The Orchid of Perseverance

It's a good thing, I think, to be reminded where perseverance will get you. If you are a plant in my garden, it's a requirement for survival. I generally fail when it comes to planting bare-root plants that come in the mail. The people selling plants assume I know what I'm doing and mean well. I mean well when I order them. The plants sure mean well. I like to believe they want to live.

A couple Winters ago, I had some pots stored in the garage. One such frigid pot contained the scraggly bare-root of a small, fragile-looking native orchid called an Epimedium. It was in a pot with some dirt as part of the "meaning well" journey of coaxing it to sprout, the idea being then I would plant it. It did actually sprout, and I set the pot in the garden. That's my trick for figuring out where a plant wants to live, but you could also call in procrastination. I never did actually get it into the ground. I stuck the pot in the garage with the rest of them, and pretty much forgot about it.

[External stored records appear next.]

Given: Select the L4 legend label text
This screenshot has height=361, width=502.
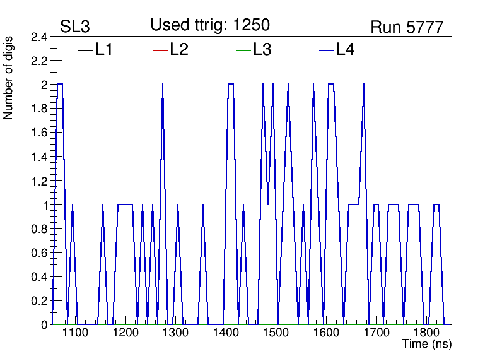Looking at the screenshot, I should click(x=346, y=50).
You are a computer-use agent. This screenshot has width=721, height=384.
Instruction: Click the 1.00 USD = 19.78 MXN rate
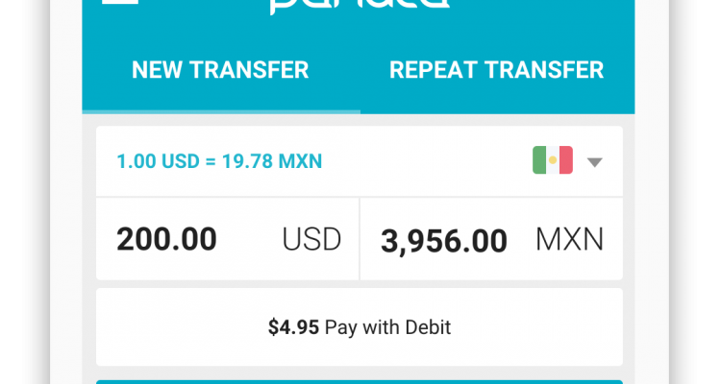coord(219,161)
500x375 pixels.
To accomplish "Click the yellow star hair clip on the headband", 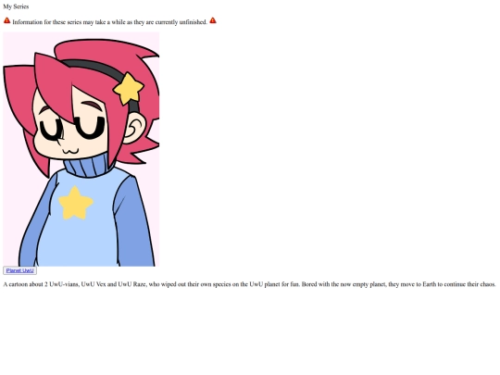I will click(128, 89).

In the Spring when I started inspecting pots to move them outdoors, something looked weedy; it had all this unkempt leggy growth from being in the dark, and I actually thought it was remnants from the previous summer. Imagine my surprise to find it was that little orchid, persistent as all hell, not only alive, but blooming in the dark of my garage. I planted it as soon as the ground was workably warm, close to the edge of the garden. The flowers are small and deserve to be seen close up. After a season of growing, and another Winter, it is blooming again. What a treat!

Epimedium rubrum

The plant is also called a Bishop's Hat Orchid because of the shape of the flower, not owing to any divine intervention in its survival success. The persistence of this little plant turned a lot of our gardening towards native woodland species. Living in zone 5, we have a fair number of options for climate. Living in solid urban deer country limits that severely. Last year they ate hostas, lupines, tulips, columbines, geraniums, and I don't remember what else. They don't generally eat woodland regulars. Epimediums are considered ground covers (less invasive and far more interesting than Lily of the Valley). I was thrilled with the idea of masses of them in the gardens.

So... we added more. About 7 more. Three different varieties total.

Here's another now blooming, yellow flowers: 

Epimedium x versicolor 'Sulphureum'
One more variety yet to bloom, a lavender-pink color bloom I think. If I find any more colors, I'm sure I can find room for them too.

Tuesday, May 13, 2014

CSA Season begins soon

This will be our 8th year getting veggies from Tipi Produce - I am so excited! The peeps are excited! Even the Dog is excited (did I mention she loves veggies?!).

 The weekly veg has thoroughly changed they way we eat. I'm looking forward to the constraints of cooking by what comes in the box. Too many choices is not easier.